§ What the task requires
Please return the following records verbatim, beginning at the line that contains "692x371 pixels." and stopping after the line that contains "Looking at the screenshot, I should point(126,240).".

(Stored data entries)
* start *

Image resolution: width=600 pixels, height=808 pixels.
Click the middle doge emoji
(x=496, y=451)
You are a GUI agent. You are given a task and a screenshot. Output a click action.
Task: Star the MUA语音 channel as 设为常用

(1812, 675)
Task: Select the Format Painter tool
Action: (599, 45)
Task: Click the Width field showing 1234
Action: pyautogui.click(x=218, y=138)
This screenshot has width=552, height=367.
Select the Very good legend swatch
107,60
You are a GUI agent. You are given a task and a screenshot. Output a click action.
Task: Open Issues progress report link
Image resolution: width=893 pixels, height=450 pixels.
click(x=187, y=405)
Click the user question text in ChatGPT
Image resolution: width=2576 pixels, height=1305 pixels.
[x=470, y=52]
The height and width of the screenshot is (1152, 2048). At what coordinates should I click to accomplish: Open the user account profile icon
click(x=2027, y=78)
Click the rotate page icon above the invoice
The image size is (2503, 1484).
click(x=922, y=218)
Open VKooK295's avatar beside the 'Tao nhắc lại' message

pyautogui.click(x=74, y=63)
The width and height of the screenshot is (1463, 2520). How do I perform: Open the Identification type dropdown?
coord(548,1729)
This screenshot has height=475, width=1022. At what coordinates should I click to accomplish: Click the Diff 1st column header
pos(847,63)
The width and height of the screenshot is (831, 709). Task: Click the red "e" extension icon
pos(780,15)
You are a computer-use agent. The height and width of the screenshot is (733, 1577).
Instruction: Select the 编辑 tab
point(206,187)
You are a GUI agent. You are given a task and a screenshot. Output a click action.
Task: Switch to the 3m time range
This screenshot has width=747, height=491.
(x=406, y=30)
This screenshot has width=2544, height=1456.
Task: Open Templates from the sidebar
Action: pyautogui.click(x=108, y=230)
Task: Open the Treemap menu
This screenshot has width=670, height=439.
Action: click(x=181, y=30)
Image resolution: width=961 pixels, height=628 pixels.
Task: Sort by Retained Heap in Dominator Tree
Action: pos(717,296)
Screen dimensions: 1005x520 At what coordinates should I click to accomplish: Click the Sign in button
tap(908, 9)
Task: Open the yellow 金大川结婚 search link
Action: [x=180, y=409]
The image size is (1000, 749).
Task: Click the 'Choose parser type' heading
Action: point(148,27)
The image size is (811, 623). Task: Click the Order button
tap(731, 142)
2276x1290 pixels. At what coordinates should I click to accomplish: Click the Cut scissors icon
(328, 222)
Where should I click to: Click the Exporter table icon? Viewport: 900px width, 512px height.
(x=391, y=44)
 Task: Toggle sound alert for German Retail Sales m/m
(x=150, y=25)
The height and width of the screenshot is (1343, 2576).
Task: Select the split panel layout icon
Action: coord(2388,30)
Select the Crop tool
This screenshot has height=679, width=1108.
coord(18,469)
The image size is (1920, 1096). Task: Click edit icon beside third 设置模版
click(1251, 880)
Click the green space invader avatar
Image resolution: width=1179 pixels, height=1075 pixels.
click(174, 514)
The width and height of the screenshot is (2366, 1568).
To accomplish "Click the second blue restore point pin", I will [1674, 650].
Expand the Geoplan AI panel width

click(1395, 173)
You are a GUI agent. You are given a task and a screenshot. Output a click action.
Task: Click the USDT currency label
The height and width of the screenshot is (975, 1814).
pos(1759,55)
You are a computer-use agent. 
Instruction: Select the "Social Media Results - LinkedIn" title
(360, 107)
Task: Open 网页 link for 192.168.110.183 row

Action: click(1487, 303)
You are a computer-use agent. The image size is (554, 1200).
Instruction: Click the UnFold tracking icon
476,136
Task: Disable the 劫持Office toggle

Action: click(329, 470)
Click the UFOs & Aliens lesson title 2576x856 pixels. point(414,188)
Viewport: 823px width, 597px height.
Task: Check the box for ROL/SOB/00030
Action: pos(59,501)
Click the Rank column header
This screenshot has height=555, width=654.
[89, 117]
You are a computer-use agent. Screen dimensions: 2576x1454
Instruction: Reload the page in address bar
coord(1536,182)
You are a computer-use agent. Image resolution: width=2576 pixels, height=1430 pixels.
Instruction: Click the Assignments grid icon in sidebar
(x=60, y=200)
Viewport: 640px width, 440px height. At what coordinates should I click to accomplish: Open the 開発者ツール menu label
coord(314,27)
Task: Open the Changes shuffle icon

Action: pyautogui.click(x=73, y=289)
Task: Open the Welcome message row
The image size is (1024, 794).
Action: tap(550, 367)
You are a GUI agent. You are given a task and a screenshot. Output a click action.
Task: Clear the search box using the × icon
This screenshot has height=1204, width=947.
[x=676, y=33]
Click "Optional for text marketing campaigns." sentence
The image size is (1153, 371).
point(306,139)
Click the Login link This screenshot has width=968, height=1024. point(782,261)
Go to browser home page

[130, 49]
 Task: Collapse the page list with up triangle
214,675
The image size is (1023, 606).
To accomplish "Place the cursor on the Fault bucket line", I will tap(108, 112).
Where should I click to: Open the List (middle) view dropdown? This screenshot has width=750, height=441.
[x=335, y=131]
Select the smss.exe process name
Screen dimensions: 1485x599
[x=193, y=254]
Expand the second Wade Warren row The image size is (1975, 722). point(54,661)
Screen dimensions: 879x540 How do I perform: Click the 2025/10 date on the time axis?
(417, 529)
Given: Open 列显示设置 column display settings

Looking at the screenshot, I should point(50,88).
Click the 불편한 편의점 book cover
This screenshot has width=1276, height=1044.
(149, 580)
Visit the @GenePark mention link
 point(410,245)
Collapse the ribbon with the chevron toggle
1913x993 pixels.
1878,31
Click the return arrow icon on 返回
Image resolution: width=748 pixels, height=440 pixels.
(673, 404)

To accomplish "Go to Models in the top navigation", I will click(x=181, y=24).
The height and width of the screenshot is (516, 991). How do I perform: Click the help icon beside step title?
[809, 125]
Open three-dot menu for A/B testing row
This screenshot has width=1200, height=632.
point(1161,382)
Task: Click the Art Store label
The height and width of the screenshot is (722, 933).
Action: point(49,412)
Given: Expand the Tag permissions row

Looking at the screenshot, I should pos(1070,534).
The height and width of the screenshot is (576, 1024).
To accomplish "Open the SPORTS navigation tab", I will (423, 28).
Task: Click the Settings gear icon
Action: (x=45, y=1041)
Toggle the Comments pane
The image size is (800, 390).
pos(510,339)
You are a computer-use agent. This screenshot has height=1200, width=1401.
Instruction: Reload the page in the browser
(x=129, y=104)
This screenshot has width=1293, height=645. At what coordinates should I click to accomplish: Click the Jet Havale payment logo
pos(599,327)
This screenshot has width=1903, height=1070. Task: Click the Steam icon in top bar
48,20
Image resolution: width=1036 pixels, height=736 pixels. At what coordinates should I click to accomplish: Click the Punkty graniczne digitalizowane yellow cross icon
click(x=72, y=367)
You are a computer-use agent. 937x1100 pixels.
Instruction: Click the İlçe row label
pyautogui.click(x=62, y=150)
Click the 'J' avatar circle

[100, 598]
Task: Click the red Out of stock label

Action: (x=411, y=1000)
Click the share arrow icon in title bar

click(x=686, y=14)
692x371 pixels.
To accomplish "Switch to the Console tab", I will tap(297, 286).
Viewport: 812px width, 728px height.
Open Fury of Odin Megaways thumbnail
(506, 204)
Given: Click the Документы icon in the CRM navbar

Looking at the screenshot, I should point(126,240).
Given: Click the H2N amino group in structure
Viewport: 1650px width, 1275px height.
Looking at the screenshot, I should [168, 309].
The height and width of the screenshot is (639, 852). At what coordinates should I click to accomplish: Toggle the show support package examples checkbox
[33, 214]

* end *

§ Expected answer
692x371 pixels.
To accomplish "Switch to the Console tab", I will tap(297, 286).
Viewport: 812px width, 728px height.
Open Fury of Odin Megaways thumbnail
(506, 204)
Given: Click the Документы icon in the CRM navbar

Looking at the screenshot, I should point(126,240).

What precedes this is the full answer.